In 2018, US-Africa trade shrank to $61bn, barely 45 percent of its 2008 value. During the same period, the value of trade between China and Africa exceeded $200bn, and projections suggest it is still growing.
AfCFTA critics argue that inexpensive Chinese products will “invade” the African market, damaging local manufacturers’ business, but Tanzanian businessman Ali Mufuruki disagrees. “This is no news: our shops are already full of Asian household articles, electronics and cars,” he told Al Jazeera. “We’re importing everything since decades [ago], while all our resources are shipped out of the continent and our manufacturing sector is still too weak.”
Instead, he said, “the AfCFTA is an opportunity to reverse this trend”. With a rapidly growing internal market of 1.2 billion consumers, “African companies will be pushed to get bigger and go international”.
AfCFTA’s entry into force
Only 28 countries have ratified the AfCFTA agreement, and 26 more (as Eritrea is not to count in yet) are expected to follow soon. Eritrea has still not signed on. On July 1, 2020, most AfCFTA-ratifying countries will start removing customs tariffs on 90 percent of imported goods that were made in Africa, with the aim of removing them completely before 2035.
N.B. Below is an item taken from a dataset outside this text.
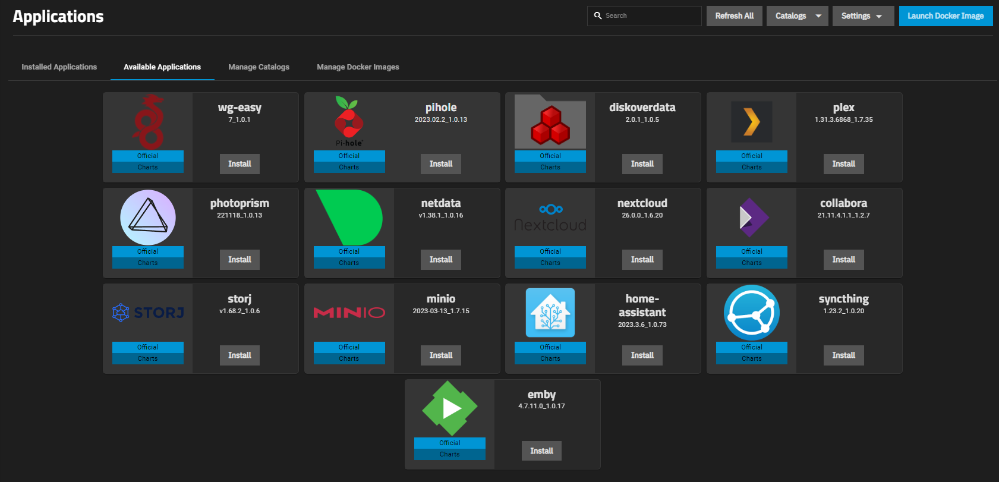
Task: Click the PhotoPrism triangle logo
Action: pos(147,216)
“At first, countries with fragile economies might lose revenues from customs exemptions and competition of cheaper goods from other continental partners”, the African Union’s Trade and Industry Commissioner, Albert Muchange, said. A half dozen AfCFTA-ratifying countries will then start removing tariffs on only 75 percent of African-made imports to soften the impact of liberalisation on their internal market.
“The game has just started,” said Mukhisa Kituyi, the secretary-general of the United Nations Conference for Trade and Development. The conference played a key role in shaping AfCFTA’s technical details. “Investing in transport, logistics, and infrastructure will be a huge challenge since it’s now cheaper for an Ethiopian good to reach China than Nigeria,” Kituyi told Al Jazeera.